Updated at 10:45 a.m. June 8
Home delivery of alcohol has skyrocketed in Massachusetts since the start of the pandemic, raising concerns about increases in substance abuse and minors' alcohol consumption.
State alcohol regulators say home deliveries of beer, wine and liquor are up 300% since February 2020.
"At the height of the pandemic, it went dramatically through the roof,” said Ralph Sacramone, executive director of the Massachusetts Alcoholic Beverage Control Commission. “And you don't see it retracting.”
Sacramone told GBH News the dramatic increase in home deliveries has him worried about the potential for abuse, especially among young people.
"We're always concerned about public safety,” he said. “We want to keep alcohol out of the hands of minors. That is our number one goal."
To that end, the state trying to control home delivery sales, especially to minors, warning package stores about using outside companies that may be more concerned with making timely deliveries than checking IDs. Earlier this week, Sacramone met with owners and employees of liquor stores, bars, restaurants and clubs in Springfield, telling them "your license is on the line."
Substance abuse experts say that with more people using alcohol at home, reports of problem drinking are on the rise.
Dr.

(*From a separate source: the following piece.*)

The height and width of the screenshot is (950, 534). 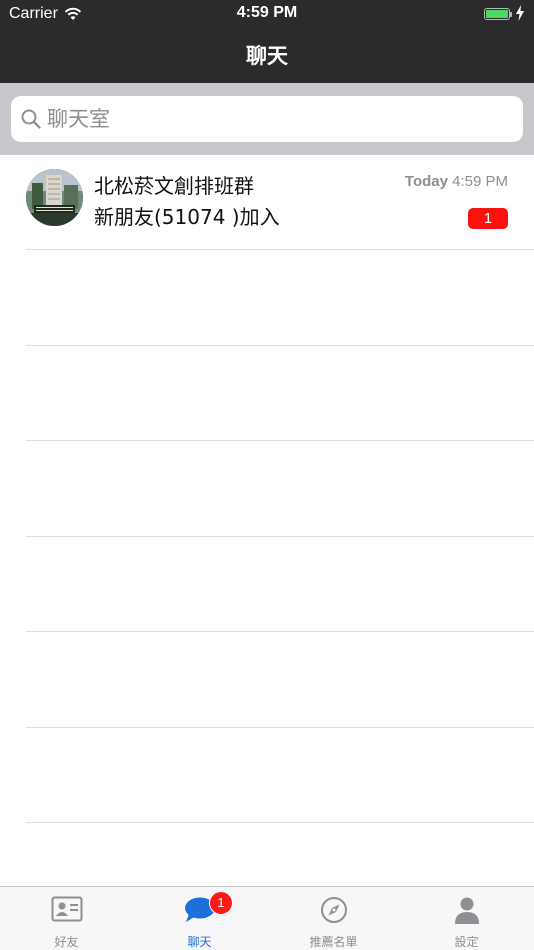 I want to click on status-time: 4:59 PM, so click(x=267, y=12).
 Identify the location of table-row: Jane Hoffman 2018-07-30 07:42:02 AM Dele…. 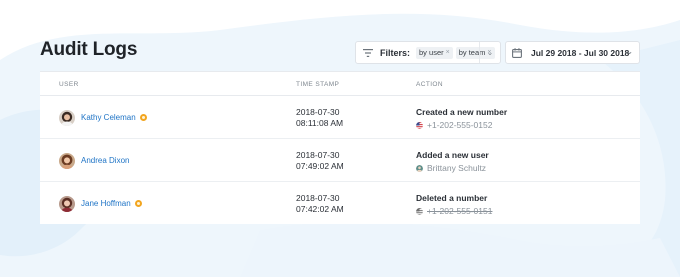
(340, 204).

Rachel Cox, an assistant professor at the MGH Institute of Health Professions, said she's seeing a link between home delivery and substance abuse.
“There is a higher risk of danger for people who are drinking at home,” she said, noting home delivery makes alcohol more accessible. “I've definitely seen more patients self-reporting behaviors in terms of increased alcohol use."
And Cox said in the future those reports are likely to lead to increased demand for substance abuse treatment.
This story was updated to correct the name of the MGH Institute of Health Professions.